__Items for locating text and elements__
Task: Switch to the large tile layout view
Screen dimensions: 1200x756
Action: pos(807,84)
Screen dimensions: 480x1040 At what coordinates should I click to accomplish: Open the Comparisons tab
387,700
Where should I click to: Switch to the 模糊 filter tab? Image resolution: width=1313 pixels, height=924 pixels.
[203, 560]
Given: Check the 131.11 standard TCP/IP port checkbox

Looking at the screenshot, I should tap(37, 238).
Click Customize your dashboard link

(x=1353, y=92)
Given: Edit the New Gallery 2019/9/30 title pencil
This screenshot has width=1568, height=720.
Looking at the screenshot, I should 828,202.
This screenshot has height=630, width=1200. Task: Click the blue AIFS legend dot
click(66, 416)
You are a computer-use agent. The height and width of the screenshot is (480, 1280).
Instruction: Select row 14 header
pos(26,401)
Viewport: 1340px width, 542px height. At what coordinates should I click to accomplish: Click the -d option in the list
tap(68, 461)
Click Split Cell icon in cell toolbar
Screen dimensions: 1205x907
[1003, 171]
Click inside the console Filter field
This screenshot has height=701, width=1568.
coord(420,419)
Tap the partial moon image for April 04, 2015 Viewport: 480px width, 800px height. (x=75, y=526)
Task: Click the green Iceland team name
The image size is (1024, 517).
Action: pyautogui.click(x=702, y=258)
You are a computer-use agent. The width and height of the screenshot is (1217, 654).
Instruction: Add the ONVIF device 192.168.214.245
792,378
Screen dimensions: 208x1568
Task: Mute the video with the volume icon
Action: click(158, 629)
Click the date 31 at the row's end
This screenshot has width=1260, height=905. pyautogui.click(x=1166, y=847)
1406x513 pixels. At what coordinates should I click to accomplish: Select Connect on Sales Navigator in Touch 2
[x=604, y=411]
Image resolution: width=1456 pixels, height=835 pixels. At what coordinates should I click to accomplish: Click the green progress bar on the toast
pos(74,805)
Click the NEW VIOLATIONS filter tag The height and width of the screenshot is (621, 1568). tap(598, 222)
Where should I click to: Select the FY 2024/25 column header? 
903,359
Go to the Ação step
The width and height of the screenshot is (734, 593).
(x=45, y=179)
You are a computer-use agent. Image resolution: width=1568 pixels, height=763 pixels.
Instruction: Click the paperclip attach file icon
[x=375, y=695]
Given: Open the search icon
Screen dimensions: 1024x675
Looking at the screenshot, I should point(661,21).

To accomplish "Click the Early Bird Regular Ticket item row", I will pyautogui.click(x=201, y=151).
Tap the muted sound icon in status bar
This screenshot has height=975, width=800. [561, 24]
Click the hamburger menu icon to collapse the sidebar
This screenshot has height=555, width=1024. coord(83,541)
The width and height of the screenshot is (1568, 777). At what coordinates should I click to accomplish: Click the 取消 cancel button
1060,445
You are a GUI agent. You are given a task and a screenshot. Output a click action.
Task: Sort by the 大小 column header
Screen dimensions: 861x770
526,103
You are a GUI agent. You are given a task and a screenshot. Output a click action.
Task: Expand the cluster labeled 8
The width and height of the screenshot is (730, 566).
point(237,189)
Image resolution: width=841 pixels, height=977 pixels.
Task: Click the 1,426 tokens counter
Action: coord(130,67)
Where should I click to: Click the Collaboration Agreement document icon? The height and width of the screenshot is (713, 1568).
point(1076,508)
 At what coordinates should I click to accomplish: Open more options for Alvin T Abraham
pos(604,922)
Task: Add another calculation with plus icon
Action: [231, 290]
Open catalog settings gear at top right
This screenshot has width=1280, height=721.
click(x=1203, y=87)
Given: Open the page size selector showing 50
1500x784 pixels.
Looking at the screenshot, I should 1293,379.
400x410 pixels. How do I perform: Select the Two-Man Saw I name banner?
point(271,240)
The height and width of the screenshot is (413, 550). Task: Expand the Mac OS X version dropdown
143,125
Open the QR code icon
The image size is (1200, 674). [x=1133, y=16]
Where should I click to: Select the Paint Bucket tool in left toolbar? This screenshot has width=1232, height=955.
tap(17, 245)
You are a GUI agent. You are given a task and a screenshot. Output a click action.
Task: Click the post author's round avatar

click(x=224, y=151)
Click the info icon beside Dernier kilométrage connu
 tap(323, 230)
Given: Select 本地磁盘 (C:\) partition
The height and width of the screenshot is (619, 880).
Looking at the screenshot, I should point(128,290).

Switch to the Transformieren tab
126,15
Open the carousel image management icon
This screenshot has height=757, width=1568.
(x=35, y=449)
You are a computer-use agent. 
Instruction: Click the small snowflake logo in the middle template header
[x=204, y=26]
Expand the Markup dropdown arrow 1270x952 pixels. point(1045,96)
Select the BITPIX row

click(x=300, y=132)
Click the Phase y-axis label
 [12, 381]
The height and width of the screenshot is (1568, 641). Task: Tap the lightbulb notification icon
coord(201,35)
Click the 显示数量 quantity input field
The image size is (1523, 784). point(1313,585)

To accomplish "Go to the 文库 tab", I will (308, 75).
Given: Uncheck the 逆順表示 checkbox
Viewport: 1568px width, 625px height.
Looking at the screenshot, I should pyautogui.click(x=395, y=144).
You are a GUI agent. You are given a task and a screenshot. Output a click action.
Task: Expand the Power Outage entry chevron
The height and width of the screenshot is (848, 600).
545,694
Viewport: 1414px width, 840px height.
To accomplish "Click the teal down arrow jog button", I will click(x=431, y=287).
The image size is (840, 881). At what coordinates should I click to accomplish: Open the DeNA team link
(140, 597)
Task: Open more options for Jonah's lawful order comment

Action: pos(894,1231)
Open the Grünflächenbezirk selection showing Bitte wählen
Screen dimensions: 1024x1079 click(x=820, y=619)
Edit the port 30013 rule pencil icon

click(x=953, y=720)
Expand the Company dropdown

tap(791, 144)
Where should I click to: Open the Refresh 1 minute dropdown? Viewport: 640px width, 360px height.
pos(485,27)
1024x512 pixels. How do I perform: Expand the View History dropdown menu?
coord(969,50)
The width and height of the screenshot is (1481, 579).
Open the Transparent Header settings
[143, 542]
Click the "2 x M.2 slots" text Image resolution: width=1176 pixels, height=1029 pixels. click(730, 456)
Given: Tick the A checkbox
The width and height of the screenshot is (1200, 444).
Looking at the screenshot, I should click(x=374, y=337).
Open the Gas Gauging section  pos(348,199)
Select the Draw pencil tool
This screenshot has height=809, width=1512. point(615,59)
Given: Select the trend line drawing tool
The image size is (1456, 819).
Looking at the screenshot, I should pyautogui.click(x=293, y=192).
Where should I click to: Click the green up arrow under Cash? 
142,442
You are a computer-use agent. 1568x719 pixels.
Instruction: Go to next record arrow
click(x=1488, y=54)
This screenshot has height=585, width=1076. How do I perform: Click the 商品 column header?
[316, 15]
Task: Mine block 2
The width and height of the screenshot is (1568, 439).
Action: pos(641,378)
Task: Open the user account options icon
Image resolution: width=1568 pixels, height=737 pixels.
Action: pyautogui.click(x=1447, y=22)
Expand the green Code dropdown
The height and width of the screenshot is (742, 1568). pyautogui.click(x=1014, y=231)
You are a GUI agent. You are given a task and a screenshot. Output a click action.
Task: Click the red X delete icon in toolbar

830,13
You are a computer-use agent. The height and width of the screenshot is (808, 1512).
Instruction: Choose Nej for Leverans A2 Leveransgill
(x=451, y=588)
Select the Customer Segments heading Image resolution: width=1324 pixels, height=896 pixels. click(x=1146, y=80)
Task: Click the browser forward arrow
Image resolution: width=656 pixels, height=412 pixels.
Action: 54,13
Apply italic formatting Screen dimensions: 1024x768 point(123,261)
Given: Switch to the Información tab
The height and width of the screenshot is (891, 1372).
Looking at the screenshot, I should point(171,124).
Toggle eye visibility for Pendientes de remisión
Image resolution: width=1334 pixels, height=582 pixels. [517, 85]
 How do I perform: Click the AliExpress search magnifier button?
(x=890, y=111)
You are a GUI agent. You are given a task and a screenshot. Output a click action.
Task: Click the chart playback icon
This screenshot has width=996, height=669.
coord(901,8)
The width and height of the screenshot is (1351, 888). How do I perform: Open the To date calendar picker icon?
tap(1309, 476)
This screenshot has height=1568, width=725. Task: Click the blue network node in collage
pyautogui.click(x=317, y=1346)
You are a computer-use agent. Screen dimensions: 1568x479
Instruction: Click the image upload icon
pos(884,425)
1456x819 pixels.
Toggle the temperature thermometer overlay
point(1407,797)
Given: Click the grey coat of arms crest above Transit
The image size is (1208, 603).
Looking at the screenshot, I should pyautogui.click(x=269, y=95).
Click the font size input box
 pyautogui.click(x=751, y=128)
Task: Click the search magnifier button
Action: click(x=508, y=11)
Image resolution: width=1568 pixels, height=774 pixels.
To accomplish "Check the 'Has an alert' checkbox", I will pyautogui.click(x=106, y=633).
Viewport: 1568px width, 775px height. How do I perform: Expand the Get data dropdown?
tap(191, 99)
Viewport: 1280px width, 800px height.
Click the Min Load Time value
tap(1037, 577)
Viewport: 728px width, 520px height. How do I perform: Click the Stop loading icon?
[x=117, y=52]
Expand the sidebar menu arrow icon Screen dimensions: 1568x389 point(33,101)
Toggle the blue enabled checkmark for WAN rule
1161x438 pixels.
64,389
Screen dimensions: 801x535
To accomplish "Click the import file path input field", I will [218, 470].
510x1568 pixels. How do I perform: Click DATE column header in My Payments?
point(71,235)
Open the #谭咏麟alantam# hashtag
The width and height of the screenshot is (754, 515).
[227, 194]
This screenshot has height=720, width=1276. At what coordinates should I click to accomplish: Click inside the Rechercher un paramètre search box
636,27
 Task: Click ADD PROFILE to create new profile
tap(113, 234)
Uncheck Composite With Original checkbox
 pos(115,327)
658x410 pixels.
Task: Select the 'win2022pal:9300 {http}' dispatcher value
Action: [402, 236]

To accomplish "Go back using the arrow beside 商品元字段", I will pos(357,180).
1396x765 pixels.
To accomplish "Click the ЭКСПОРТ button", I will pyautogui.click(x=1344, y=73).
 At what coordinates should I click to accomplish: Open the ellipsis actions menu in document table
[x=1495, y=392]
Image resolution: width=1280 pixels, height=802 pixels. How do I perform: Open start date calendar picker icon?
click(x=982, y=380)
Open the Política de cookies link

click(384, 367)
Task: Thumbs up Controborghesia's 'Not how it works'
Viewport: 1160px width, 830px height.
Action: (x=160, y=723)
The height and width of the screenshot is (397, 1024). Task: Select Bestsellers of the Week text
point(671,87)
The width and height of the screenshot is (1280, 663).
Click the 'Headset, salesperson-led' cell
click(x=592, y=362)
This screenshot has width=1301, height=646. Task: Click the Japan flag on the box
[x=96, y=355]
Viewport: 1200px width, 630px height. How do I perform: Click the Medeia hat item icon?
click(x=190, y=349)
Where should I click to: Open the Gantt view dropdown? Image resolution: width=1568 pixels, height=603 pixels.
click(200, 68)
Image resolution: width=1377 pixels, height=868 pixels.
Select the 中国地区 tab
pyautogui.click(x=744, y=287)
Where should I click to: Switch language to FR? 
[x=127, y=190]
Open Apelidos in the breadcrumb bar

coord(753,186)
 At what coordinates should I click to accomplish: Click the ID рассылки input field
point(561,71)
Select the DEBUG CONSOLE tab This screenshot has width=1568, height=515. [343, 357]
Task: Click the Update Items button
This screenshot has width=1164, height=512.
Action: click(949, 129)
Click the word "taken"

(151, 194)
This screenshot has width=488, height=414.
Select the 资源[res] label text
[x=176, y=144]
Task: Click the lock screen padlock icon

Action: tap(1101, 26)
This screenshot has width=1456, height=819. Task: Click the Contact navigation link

__What you should do__
Output the items above unchanged, from the first line through the line with "[x=604, y=411]", including both of those lines.

__Exercise response__
Task: Switch to the large tile layout view
Screen dimensions: 1200x756
Action: pos(807,84)
Screen dimensions: 480x1040 At what coordinates should I click to accomplish: Open the Comparisons tab
387,700
Where should I click to: Switch to the 模糊 filter tab? Image resolution: width=1313 pixels, height=924 pixels.
[203, 560]
Given: Check the 131.11 standard TCP/IP port checkbox

Looking at the screenshot, I should tap(37, 238).
Click Customize your dashboard link

(x=1353, y=92)
Given: Edit the New Gallery 2019/9/30 title pencil
This screenshot has width=1568, height=720.
Looking at the screenshot, I should 828,202.
This screenshot has height=630, width=1200. Task: Click the blue AIFS legend dot
click(66, 416)
You are a computer-use agent. The height and width of the screenshot is (480, 1280).
Instruction: Select row 14 header
pos(26,401)
Viewport: 1340px width, 542px height. At what coordinates should I click to accomplish: Click the -d option in the list
tap(68, 461)
Click Split Cell icon in cell toolbar
Screen dimensions: 1205x907
[1003, 171]
Click inside the console Filter field
This screenshot has height=701, width=1568.
coord(420,419)
Tap the partial moon image for April 04, 2015 Viewport: 480px width, 800px height. (x=75, y=526)
Task: Click the green Iceland team name
The image size is (1024, 517).
Action: pyautogui.click(x=702, y=258)
You are a computer-use agent. The width and height of the screenshot is (1217, 654).
Instruction: Add the ONVIF device 192.168.214.245
792,378
Screen dimensions: 208x1568
Task: Mute the video with the volume icon
Action: click(158, 629)
Click the date 31 at the row's end
This screenshot has width=1260, height=905. pyautogui.click(x=1166, y=847)
1406x513 pixels. At what coordinates should I click to accomplish: Select Connect on Sales Navigator in Touch 2
[x=604, y=411]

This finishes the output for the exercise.